Retype the records in full, keeping each character as it is.

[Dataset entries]
--

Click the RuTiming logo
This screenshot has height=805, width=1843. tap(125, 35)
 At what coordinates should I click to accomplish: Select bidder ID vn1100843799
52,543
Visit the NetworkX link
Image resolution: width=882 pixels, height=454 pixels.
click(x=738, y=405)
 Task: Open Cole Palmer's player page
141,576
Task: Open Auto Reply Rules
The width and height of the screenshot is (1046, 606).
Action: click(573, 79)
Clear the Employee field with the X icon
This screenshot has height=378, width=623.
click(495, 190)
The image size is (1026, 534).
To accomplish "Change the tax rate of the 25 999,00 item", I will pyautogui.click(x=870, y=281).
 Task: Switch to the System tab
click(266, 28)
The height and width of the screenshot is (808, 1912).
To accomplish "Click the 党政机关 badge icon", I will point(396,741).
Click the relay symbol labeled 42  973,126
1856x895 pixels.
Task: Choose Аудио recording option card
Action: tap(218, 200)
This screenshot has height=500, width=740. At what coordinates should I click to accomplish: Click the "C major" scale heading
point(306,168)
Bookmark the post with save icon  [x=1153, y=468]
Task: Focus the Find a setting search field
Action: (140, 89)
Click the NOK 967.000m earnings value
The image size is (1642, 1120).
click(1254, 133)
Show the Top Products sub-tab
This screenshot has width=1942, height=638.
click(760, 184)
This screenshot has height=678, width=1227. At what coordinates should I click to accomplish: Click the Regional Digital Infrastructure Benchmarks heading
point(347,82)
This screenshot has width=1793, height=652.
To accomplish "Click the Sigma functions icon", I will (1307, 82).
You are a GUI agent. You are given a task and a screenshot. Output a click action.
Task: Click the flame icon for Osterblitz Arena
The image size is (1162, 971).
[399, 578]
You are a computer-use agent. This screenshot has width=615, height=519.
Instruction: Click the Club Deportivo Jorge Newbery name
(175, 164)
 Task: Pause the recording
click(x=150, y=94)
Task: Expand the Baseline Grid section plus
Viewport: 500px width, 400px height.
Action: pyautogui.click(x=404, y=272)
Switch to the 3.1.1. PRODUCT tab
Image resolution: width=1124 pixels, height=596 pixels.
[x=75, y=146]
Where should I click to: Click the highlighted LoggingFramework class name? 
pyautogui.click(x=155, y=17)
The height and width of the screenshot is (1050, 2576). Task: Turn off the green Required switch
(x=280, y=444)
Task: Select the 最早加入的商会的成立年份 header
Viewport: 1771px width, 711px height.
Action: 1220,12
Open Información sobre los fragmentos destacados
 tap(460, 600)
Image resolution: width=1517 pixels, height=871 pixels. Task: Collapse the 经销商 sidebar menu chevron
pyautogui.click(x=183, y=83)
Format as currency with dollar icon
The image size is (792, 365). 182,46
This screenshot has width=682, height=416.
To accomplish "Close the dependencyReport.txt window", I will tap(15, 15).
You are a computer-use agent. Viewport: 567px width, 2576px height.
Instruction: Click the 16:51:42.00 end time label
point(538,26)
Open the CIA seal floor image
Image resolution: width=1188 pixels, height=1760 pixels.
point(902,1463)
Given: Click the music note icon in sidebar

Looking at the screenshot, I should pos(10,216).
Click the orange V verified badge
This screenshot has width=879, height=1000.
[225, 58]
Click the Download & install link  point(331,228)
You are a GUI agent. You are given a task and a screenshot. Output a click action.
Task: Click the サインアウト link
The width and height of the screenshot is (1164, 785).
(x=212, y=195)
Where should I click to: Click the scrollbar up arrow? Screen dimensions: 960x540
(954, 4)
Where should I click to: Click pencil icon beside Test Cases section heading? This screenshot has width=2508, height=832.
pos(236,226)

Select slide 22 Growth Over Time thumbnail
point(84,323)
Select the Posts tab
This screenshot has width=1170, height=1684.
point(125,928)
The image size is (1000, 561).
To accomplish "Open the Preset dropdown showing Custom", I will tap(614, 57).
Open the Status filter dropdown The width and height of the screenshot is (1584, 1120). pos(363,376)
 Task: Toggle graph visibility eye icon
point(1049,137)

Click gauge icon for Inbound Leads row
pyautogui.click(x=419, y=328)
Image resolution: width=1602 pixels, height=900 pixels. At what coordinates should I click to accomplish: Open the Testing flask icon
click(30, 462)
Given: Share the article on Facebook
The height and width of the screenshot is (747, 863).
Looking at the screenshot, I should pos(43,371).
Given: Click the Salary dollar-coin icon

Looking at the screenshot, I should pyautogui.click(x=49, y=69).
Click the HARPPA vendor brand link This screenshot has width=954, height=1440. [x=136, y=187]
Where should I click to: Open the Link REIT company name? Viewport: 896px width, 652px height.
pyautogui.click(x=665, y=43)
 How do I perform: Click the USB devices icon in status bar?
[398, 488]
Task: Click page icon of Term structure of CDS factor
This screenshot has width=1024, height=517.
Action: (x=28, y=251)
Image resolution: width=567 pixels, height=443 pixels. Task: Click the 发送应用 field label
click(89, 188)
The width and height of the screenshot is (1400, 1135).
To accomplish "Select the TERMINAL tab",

--

* [The completed task]
Click the RuTiming logo
This screenshot has height=805, width=1843. tap(125, 35)
 At what coordinates should I click to accomplish: Select bidder ID vn1100843799
52,543
Visit the NetworkX link
Image resolution: width=882 pixels, height=454 pixels.
click(x=738, y=405)
 Task: Open Cole Palmer's player page
141,576
Task: Open Auto Reply Rules
The width and height of the screenshot is (1046, 606).
Action: click(573, 79)
Clear the Employee field with the X icon
This screenshot has height=378, width=623.
click(495, 190)
The image size is (1026, 534).
To accomplish "Change the tax rate of the 25 999,00 item", I will pyautogui.click(x=870, y=281).
 Task: Switch to the System tab
click(266, 28)
The height and width of the screenshot is (808, 1912).
To accomplish "Click the 党政机关 badge icon", I will point(396,741).
Click the relay symbol labeled 42  973,126
1856x895 pixels.
Task: Choose Аудио recording option card
Action: tap(218, 200)
This screenshot has height=500, width=740. At what coordinates should I click to accomplish: Click the "C major" scale heading
point(306,168)
Bookmark the post with save icon  [x=1153, y=468]
Task: Focus the Find a setting search field
Action: (140, 89)
Click the NOK 967.000m earnings value
The image size is (1642, 1120).
click(1254, 133)
Show the Top Products sub-tab
This screenshot has width=1942, height=638.
click(760, 184)
This screenshot has height=678, width=1227. At what coordinates should I click to accomplish: Click the Regional Digital Infrastructure Benchmarks heading
point(347,82)
This screenshot has width=1793, height=652.
To accomplish "Click the Sigma functions icon", I will (1307, 82).
You are a GUI agent. You are given a task and a screenshot. Output a click action.
Task: Click the flame icon for Osterblitz Arena
The image size is (1162, 971).
[399, 578]
You are a computer-use agent. This screenshot has width=615, height=519.
Instruction: Click the Club Deportivo Jorge Newbery name
(175, 164)
 Task: Pause the recording
click(x=150, y=94)
Task: Expand the Baseline Grid section plus
Viewport: 500px width, 400px height.
Action: pyautogui.click(x=404, y=272)
Switch to the 3.1.1. PRODUCT tab
Image resolution: width=1124 pixels, height=596 pixels.
[x=75, y=146]
Where should I click to: Click the highlighted LoggingFramework class name? 
pyautogui.click(x=155, y=17)
The height and width of the screenshot is (1050, 2576). Task: Turn off the green Required switch
(x=280, y=444)
Task: Select the 最早加入的商会的成立年份 header
Viewport: 1771px width, 711px height.
Action: 1220,12
Open Información sobre los fragmentos destacados
 tap(460, 600)
Image resolution: width=1517 pixels, height=871 pixels. Task: Collapse the 经销商 sidebar menu chevron
pyautogui.click(x=183, y=83)
Format as currency with dollar icon
The image size is (792, 365). 182,46
This screenshot has width=682, height=416.
To accomplish "Close the dependencyReport.txt window", I will tap(15, 15).
You are a computer-use agent. Viewport: 567px width, 2576px height.
Instruction: Click the 16:51:42.00 end time label
point(538,26)
Open the CIA seal floor image
Image resolution: width=1188 pixels, height=1760 pixels.
point(902,1463)
Given: Click the music note icon in sidebar

Looking at the screenshot, I should pos(10,216).
Click the orange V verified badge
This screenshot has width=879, height=1000.
[225, 58]
Click the Download & install link  point(331,228)
You are a GUI agent. You are given a task and a screenshot. Output a click action.
Task: Click the サインアウト link
The width and height of the screenshot is (1164, 785).
(x=212, y=195)
Where should I click to: Click the scrollbar up arrow? Screen dimensions: 960x540
(954, 4)
Where should I click to: Click pencil icon beside Test Cases section heading? This screenshot has width=2508, height=832.
pos(236,226)

Select slide 22 Growth Over Time thumbnail
point(84,323)
Select the Posts tab
This screenshot has width=1170, height=1684.
point(125,928)
The image size is (1000, 561).
To accomplish "Open the Preset dropdown showing Custom", I will tap(614, 57).
Open the Status filter dropdown The width and height of the screenshot is (1584, 1120). pos(363,376)
 Task: Toggle graph visibility eye icon
point(1049,137)

Click gauge icon for Inbound Leads row
pyautogui.click(x=419, y=328)
Image resolution: width=1602 pixels, height=900 pixels. At what coordinates should I click to accomplish: Open the Testing flask icon
click(30, 462)
Given: Share the article on Facebook
The height and width of the screenshot is (747, 863).
Looking at the screenshot, I should pos(43,371).
Given: Click the Salary dollar-coin icon

Looking at the screenshot, I should pyautogui.click(x=49, y=69).
Click the HARPPA vendor brand link This screenshot has width=954, height=1440. [x=136, y=187]
Where should I click to: Open the Link REIT company name? Viewport: 896px width, 652px height.
pyautogui.click(x=665, y=43)
 How do I perform: Click the USB devices icon in status bar?
[398, 488]
Task: Click page icon of Term structure of CDS factor
This screenshot has width=1024, height=517.
Action: (x=28, y=251)
Image resolution: width=567 pixels, height=443 pixels. Task: Click the 发送应用 field label
click(89, 188)
The width and height of the screenshot is (1400, 1135).
To accomplish "Select the TERMINAL tab",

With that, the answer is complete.